What needs to be done: Please work out how many lines of this material include "карабин", and answer with that number by itself.

Record extracts:
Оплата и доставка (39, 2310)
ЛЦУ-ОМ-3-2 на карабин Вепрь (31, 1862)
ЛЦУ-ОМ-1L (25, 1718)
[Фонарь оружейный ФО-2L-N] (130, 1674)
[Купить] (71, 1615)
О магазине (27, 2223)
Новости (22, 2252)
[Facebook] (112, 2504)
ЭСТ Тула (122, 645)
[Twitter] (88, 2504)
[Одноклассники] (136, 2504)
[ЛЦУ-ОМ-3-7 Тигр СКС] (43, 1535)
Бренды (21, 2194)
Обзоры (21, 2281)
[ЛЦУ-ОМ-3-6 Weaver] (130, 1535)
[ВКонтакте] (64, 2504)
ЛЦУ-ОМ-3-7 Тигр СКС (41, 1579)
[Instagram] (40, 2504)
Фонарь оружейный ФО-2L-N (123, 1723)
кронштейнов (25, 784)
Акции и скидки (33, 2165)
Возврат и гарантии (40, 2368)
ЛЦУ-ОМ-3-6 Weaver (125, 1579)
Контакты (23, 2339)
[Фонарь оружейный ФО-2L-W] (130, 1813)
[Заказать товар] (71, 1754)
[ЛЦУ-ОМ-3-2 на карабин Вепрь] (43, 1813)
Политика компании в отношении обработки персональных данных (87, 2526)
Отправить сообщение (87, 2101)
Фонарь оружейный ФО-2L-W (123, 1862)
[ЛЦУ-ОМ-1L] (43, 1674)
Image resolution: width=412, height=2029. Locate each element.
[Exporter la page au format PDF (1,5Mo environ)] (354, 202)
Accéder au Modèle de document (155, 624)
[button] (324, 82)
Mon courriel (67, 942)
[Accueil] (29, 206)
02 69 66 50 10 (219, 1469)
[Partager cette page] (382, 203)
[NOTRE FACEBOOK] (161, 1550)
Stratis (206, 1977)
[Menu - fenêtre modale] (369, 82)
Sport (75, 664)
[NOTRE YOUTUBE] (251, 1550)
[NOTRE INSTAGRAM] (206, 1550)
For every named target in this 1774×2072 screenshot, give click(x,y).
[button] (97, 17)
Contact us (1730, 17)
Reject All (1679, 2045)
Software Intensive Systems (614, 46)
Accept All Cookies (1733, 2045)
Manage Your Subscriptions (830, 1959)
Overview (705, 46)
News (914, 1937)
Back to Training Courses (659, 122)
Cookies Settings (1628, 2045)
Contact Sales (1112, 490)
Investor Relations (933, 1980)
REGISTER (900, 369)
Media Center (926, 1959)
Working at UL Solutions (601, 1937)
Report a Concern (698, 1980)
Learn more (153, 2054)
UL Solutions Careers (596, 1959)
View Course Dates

Response: 2